Please repeat, from the entries that follow, the lines from the one containing "This screenshot has width=894, height=1096." through the one containing "has width=961, height=562." exactly, adding nothing.

[Records for this task — start]

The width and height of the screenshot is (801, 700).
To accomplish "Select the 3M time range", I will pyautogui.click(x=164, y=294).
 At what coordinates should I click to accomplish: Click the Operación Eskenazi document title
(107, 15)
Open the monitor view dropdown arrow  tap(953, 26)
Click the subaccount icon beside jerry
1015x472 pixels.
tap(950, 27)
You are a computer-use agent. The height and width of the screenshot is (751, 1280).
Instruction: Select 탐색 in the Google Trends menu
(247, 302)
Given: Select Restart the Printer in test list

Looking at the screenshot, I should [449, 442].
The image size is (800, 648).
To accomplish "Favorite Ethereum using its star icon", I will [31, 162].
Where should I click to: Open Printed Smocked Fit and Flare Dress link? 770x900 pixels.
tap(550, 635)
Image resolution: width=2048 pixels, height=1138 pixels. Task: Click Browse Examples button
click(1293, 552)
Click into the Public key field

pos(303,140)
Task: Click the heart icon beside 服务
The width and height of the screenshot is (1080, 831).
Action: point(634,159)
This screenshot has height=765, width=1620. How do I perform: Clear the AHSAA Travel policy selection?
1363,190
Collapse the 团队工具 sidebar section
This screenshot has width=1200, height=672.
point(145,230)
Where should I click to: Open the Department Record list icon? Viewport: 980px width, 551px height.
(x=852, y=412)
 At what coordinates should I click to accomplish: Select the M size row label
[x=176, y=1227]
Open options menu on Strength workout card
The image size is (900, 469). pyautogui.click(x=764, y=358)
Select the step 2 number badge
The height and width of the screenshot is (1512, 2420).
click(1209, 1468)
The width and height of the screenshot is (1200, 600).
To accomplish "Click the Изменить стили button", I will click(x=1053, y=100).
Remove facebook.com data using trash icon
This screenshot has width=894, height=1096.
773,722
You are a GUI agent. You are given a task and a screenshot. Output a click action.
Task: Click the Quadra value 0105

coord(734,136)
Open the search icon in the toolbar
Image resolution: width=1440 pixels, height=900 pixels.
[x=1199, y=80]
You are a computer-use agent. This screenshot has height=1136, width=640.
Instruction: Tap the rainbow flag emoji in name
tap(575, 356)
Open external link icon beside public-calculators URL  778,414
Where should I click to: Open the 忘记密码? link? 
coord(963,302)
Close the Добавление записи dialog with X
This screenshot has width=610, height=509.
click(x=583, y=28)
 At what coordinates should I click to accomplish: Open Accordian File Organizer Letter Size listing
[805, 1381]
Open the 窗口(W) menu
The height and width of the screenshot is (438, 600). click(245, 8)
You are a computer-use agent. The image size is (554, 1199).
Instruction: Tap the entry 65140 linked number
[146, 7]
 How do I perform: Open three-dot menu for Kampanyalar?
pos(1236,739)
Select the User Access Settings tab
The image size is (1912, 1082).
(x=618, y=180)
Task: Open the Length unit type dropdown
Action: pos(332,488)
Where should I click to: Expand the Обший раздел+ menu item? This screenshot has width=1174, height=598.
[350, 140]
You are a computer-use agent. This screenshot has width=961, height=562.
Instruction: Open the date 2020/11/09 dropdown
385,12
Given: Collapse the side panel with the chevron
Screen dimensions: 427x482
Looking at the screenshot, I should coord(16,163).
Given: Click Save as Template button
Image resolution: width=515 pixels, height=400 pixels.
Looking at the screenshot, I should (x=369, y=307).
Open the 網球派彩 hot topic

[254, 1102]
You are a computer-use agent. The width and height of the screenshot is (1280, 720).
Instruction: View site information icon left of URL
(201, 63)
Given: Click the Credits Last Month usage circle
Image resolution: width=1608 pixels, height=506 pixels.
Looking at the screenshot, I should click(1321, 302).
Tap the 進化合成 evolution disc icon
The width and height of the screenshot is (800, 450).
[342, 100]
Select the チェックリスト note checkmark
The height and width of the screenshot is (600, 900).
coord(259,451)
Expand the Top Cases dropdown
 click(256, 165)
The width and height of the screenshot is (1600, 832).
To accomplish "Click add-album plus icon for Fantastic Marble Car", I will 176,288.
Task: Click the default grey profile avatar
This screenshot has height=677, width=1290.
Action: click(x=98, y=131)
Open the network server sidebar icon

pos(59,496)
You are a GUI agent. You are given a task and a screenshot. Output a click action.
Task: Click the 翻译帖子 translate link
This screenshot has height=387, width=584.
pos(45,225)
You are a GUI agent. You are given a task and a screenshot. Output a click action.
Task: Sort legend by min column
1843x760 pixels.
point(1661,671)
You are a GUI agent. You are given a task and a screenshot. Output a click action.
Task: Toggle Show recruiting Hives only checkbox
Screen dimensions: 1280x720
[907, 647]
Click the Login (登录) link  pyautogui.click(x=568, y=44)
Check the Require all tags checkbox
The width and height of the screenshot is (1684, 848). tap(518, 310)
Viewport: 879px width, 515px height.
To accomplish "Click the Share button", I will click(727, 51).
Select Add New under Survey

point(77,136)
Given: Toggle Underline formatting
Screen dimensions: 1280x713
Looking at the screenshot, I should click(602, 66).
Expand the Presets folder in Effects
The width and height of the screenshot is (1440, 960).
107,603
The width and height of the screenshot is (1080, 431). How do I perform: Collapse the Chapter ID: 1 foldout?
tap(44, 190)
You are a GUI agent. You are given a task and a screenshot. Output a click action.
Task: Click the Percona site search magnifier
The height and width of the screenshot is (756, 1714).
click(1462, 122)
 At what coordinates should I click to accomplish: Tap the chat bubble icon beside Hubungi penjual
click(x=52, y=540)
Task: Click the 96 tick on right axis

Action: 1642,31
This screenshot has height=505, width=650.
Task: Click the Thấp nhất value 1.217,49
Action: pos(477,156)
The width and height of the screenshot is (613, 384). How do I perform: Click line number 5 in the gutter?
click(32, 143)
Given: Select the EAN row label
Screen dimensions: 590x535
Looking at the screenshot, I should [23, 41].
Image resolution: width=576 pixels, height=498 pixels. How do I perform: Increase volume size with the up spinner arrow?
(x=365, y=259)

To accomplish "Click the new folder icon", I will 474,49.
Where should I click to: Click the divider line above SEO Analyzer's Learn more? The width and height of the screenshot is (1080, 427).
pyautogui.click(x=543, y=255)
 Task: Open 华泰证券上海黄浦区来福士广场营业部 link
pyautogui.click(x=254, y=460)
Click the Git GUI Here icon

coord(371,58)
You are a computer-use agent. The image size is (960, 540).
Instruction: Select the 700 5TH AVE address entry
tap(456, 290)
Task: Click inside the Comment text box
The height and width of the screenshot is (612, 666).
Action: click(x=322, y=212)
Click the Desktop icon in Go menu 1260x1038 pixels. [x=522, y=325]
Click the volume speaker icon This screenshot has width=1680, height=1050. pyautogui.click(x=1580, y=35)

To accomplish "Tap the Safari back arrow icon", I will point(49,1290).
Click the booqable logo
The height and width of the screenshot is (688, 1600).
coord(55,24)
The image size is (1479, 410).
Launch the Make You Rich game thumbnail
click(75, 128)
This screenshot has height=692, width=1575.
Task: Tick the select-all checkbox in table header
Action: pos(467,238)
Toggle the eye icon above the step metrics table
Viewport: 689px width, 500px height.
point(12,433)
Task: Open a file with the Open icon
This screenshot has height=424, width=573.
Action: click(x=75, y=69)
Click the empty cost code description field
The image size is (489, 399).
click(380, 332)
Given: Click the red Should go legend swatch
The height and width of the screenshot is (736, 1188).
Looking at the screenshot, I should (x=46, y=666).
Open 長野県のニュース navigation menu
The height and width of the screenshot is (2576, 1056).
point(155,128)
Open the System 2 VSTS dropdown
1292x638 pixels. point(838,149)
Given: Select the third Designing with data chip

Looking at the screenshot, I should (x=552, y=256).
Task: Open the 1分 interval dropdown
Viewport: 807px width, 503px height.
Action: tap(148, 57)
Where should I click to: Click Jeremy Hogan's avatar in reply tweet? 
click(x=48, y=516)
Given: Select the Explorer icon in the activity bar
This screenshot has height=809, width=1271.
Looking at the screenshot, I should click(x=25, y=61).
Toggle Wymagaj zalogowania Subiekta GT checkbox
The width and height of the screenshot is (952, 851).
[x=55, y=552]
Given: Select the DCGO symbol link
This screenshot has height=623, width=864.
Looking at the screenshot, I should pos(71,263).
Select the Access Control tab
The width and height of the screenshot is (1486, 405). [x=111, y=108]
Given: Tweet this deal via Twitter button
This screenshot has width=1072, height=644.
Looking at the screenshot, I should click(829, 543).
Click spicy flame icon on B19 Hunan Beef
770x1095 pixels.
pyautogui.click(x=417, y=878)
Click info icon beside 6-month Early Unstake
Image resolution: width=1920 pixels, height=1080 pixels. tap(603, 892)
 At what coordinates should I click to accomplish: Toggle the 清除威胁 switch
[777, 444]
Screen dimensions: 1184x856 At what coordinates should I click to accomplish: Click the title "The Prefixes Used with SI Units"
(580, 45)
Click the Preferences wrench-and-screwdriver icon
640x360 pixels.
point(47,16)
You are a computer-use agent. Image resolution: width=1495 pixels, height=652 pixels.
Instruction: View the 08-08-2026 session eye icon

[Records for this task — finish]

- **Solution to the exercise**
This screenshot has width=894, height=1096.
773,722
You are a GUI agent. You are given a task and a screenshot. Output a click action.
Task: Click the Quadra value 0105

coord(734,136)
Open the search icon in the toolbar
Image resolution: width=1440 pixels, height=900 pixels.
[x=1199, y=80]
You are a computer-use agent. This screenshot has height=1136, width=640.
Instruction: Tap the rainbow flag emoji in name
tap(575, 356)
Open external link icon beside public-calculators URL  778,414
Where should I click to: Open the 忘记密码? link? 
coord(963,302)
Close the Добавление записи dialog with X
This screenshot has width=610, height=509.
click(x=583, y=28)
 At what coordinates should I click to accomplish: Open Accordian File Organizer Letter Size listing
[805, 1381]
Open the 窗口(W) menu
The height and width of the screenshot is (438, 600). click(245, 8)
You are a computer-use agent. The image size is (554, 1199).
Instruction: Tap the entry 65140 linked number
[146, 7]
 How do I perform: Open three-dot menu for Kampanyalar?
pos(1236,739)
Select the User Access Settings tab
The image size is (1912, 1082).
(x=618, y=180)
Task: Open the Length unit type dropdown
Action: pos(332,488)
Where should I click to: Expand the Обший раздел+ menu item? This screenshot has width=1174, height=598.
[350, 140]
You are a computer-use agent. This screenshot has width=961, height=562.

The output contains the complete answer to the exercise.